Vivre à Saint-Étienne au XXIe siècle, c'est vivre, comme d'autres Européens, à contre-courant d'emprises qui englobent la confiscation des mots, des corps, des ressources, du monde, par ce qu'on nomme, sans plus de précisions : finance, pouvoirs, dominants, puissants, castes, groupes, autorités, potentats... Cette énergie singulière de la nage dans les turbulences s'accorde parfaitement à la radicalité du design. Nous ne parlons pas ici du design qui vient de la capitale, du design des codes et des statuts en provenance de grands centres de production et d'influence. Nous parlons du design d'un mode de vie dont la ville en renouvellement permanent serait l'espace expérimental1 et dont les habitants, dans leurs pratiques, seraient les inventeurs.

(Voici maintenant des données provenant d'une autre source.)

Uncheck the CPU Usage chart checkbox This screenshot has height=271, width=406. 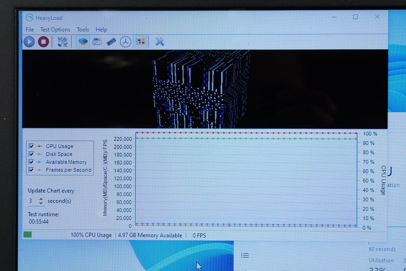[31, 146]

Pour ceux qui vivent cette expérience du design à Saint-Étienne, ce serait ce « droit à la ville2 » naissant. À condition, toutefois, de donner une « valeur d'usage par l'appropriation de la vie quotidienne3 » aux phénomènes de rénovation urbaine, à travers les expérimentations menées directement sur le territoire, avec les habitants ; ce qui, aujourd'hui, commence à singulariser Saint-Étienne. On pourrait affirmer en acceptant une production collective du cadre de vie comme une tentative d'absorber les crises permanentes de ce siècle : Saint-Étienne fut la ville du travail de la matière première, elle pourrait être la ville de la matière urbaine, de la matière collective, le produit d'une richesse enfouie en soi, à consacrer à l'invention d'un mode de vie4.

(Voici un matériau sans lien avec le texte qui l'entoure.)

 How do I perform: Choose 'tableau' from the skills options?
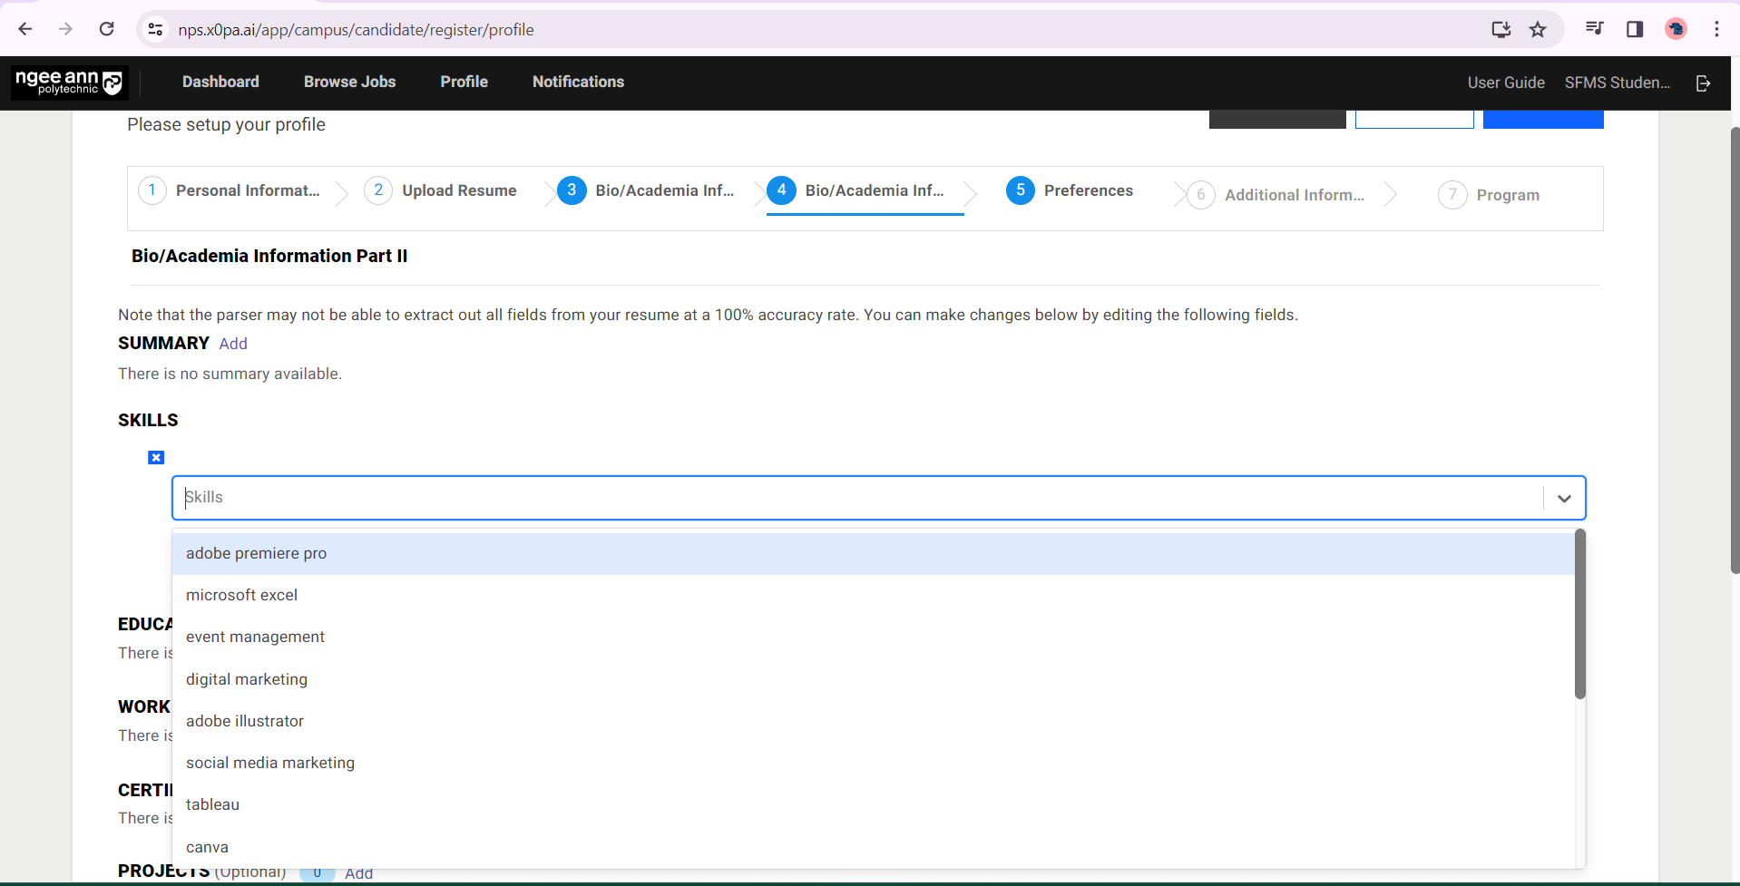point(212,804)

La ville du travail de la matière première a la forme urbaine de ses industries passées. Au tournant des années 1960, Saint-Étienne entre en récession, comme la plupart des villes industrielles d'Europe5. Les crises s'enchaînent6, jusqu'au renouveau actuel, porté par l'enrichissement généralisé de l'Europe, au prix de contradictions violentes et de crispations réactionnaires, d'une part, mais aussi à travers la naissance d'une stratégie « design » de la ville. Depuis 20097, la dimension extraordinaire de la Cité du design a dérouté définitivement Saint-Étienne de son ancienne forme urbaine et administrée. Ce laboratoire de recherche et d'innovation s'est répandu en laboratoire vivant sur le site de la Manufacture d'armes, devenu le quartier créatif emblématique du rebond stéphanois. Aujourd'hui labellisée Ville Créative design Unesco8, mais aussi French Tech-Design Tech9, la ville, territoire d'expérimentation, s'empare de ses espaces pour élaborer une construction partagée que la Cité du design, parmi d'autres acteurs, tente de rendre effective, en défendant la dimension sociale. Cette singularité du design « à la stéphanoise » n'est pas nouvelle. Elle est née d'une construction intuitive d'un design à faire collectivement : dès la première édition de la Biennale Internationale Design Saint-Étienne, en 1998, apparaissait, en filigrane, la coproduction d'un cadre de vie avec les habitants10. Le design, moteur économique pour certains, devenait simultanément une méthodologie pour repenser la vie quotidienne, le social des jours courants. Le terreau stéphanois s'y prêtait à merveille, tant la ville moyenne regorgeait des difficultés et des potentiels liés à sa taille et à sa localisation, dont la pensée créative pouvait s'emparer. Aujourd'hui, elle vit les mutations numériques bouleversant les modes de vie et les façons de travailler au même rythme que les grandes villes.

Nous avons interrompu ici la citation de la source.